Funkwhale is trying to do too many things and none of them well. Funkwhale could perhaps try to follow my advice, and maybe create a "Channel-only" mode for instances who want to be a Fedicamp, but that seems like a lot more work than building something from scratch with this purpose in mind.


OK, I hear you. If I'm discouraging paid downloads how is any of this supposed to be paid for? Won't streaming music be really expensive? How will instances pay for this?

In the Fediverse, we already see a lot of community-run instances figuring out how to support their hosting and bandwidth costs. There are lots of strategies and approaches. Music streaming isn't free, but it won't be worse than video streaming and I don't think the question prevented framasoft from developing PeerTube.

I envision a lot of different solutions. For myself, I've said I would gladly run a Fedicamp instance for my local scene. I'll give accounts to bands here. I'll collect donations from bands and fans with a service like Liberapay and host occasional benefit shows to cover costs.

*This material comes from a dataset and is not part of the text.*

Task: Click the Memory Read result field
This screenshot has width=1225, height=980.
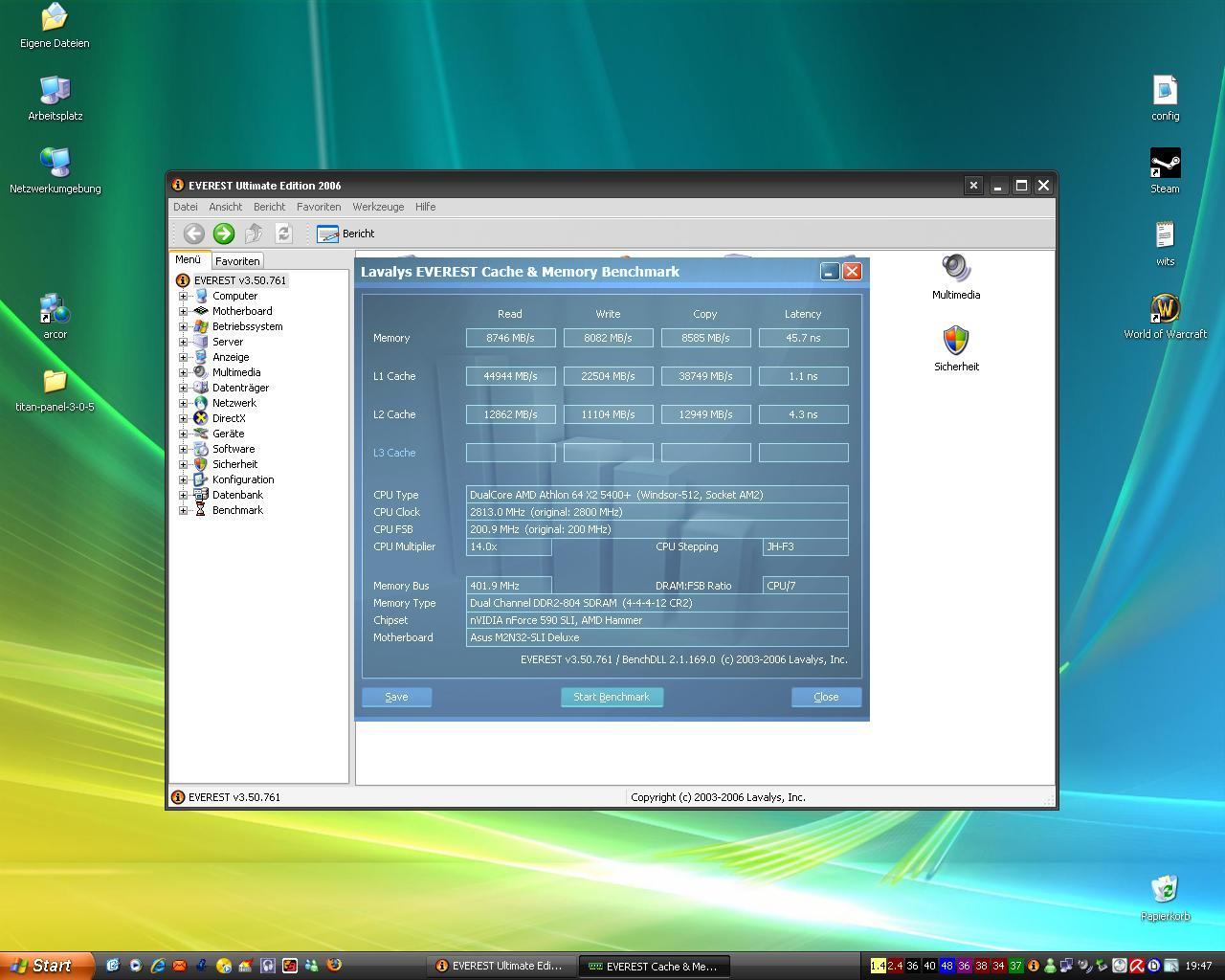Action: click(x=510, y=338)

If any band I host blows up and bandwidth costs rise, I'll ask them for some extra donations, or ask them to move. Any band getting that big is going to understand. I also thing the server software should have some commonsense safeguards. Disable streams on a profile temporarily if a profile is getting too many hits and too prevent abuse, ban IPs that are abusing streams. Help instance admins avoid hosting bill surprises.

I also think institutions and orgs with a budget will jump in here. Universities, music school, artist collectives, labels.

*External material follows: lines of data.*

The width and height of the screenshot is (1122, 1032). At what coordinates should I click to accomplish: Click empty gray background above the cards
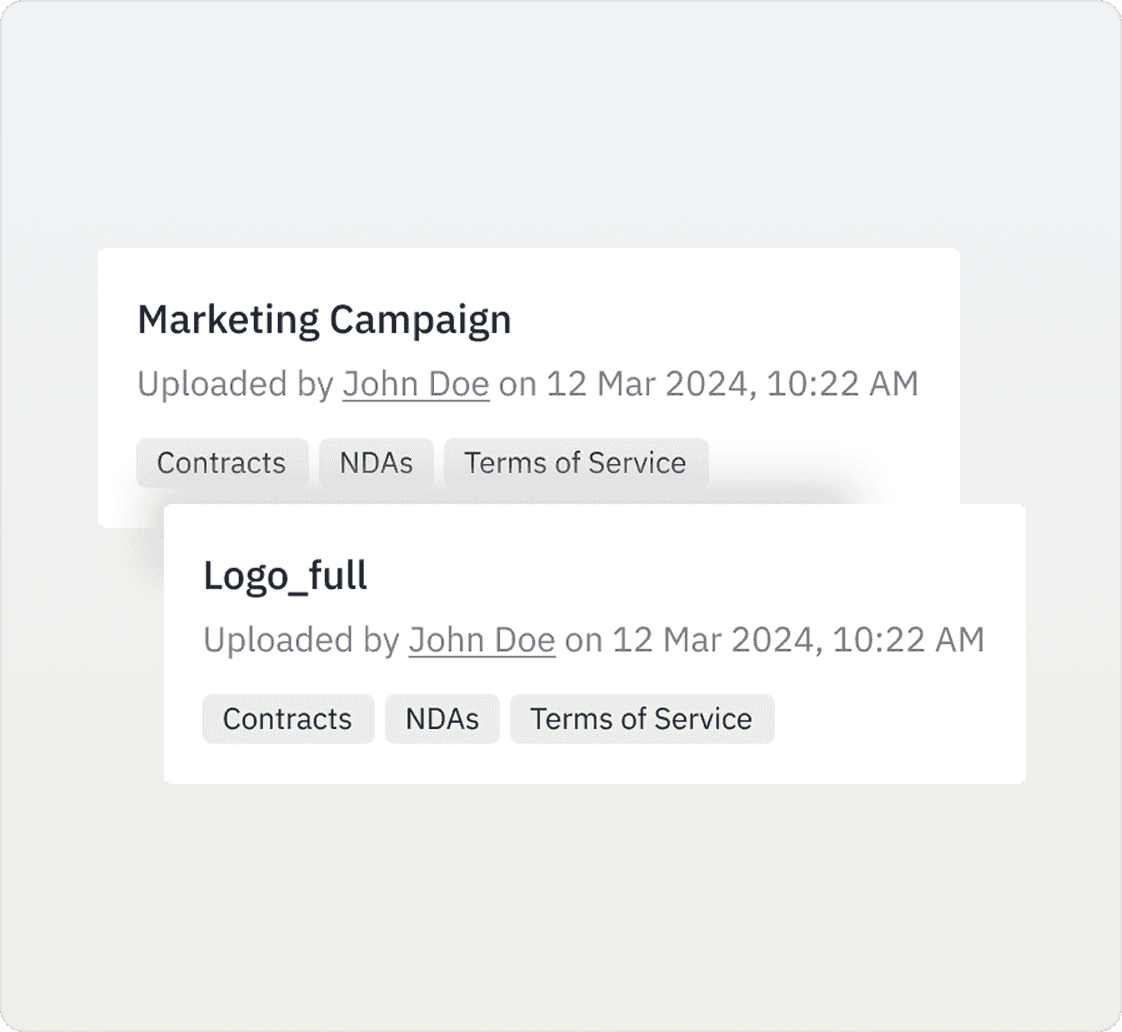560,130
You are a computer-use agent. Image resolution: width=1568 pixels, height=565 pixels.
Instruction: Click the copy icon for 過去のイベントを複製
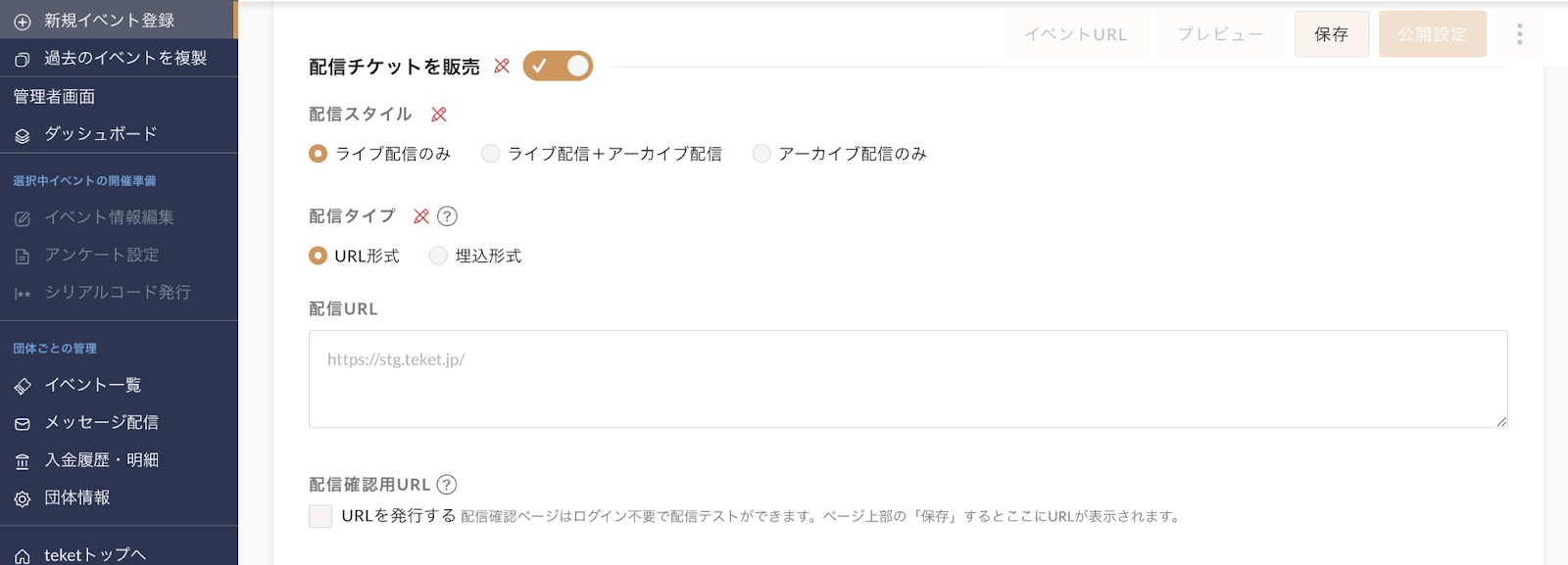click(x=23, y=59)
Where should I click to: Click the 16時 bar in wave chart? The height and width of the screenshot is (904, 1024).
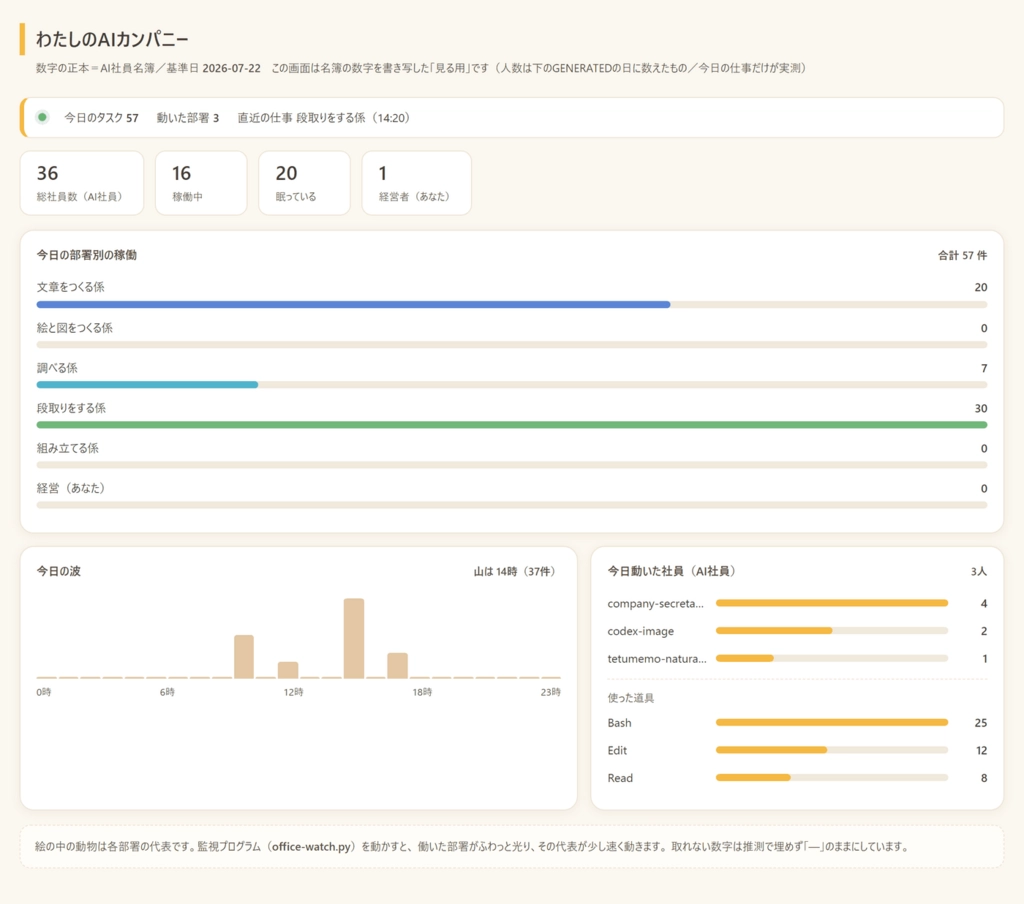[398, 666]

But also lets talk about arts funding. I'm in Canada and arts funding is big. The same is true in Europe. This is an easy pitch for grants. Both for running instances with different niche interests (CanCon!) or for the actual software development project itself. This post could probably be reworked into a grant proposal!

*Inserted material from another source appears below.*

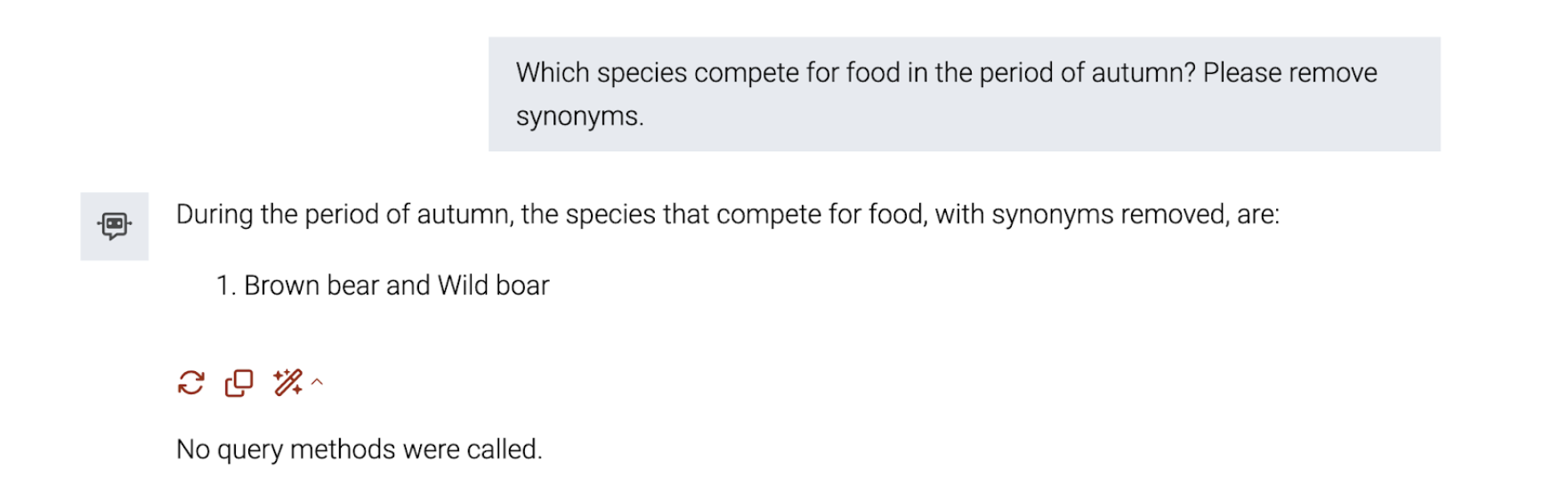The image size is (1568, 493).
Task: Click the "No query methods were called." text
Action: point(360,449)

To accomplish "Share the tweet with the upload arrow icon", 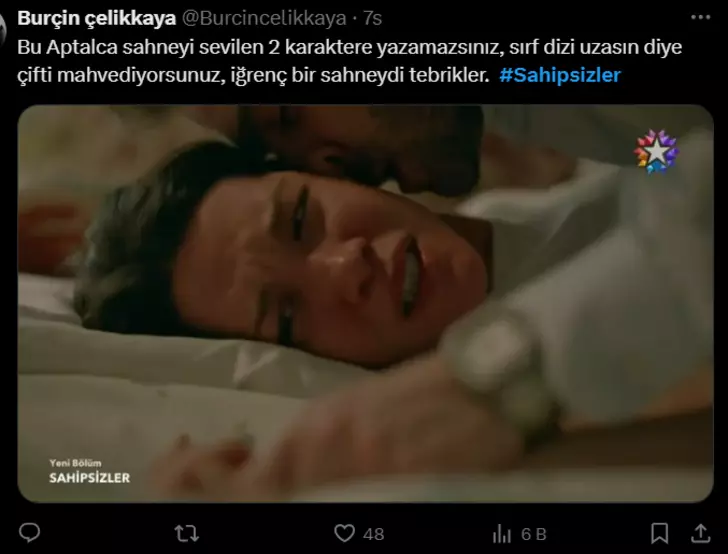I will [701, 533].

And if you are set on having paid downloads, well that's easy. Let instances take a percentage for their costs, and maybe allow instances to opt-in and kick a percentage to the developers too. This is the best argument for implementing a paid downloads feature imo.

Make your silly money

If you still need some better cash incentives for this as a developer, here's some suggestions. You can have these for free! If you make a million dollars you can send me some but no worries if we get a free open-source Fedicamp that's thanks enough :)

Build an app

I am not an app expert, and I know making from apps is hard and maybe impossible. But it's an idea!

You build the store!

Instead of building Fedicamp with a paid download/merch store built-in, build a Fedicamp companion centralized store service that you run! Provide a solid infrastructure for paid downloads of lossless audio, and a physical merch store too if you feel like it. You can even steal Bandcamp's vinyl printing service! You can build this with a tight integration with Fedicamp because you build Fedicamp. Make it really easy and slick for bands to connect their Fedicamp profile to their page in the store. Nice integration. On the store side, bands can just enter their Fedicamp profile to pull in all their data and releases and then drop in their lossless audio. The store page refers to the Fedicamp page if shoppers want to preview the tracks or learn more about the band.

Maybe the store even kicks back a little % of fees to the instance operator for the "referral". Why not?

I've foolishly buried this pitch at the end of the post, but I think this is a really good idea.

You develop an open-source decentralized tool for bands to easily share their music and build a fanbase in a super progressive, open, resistant to "enshittification" way, and build a centralized closed store for selling lossless audio and merch that integrates nicely. This seems like a great model for getting everyone paid, but keeping the bits in the right place. The business side is centralized and closed, the art side is free, decentralized, and open.

Is this a business plan? You can have it? Just give me the Fedicamp!!


I don't have much to conclude, but thank you for reading this long post and caring about what I have to say about it. I hope it was useful!

Thanks to various people who have listened to me talk about this and given feedback or asked questions.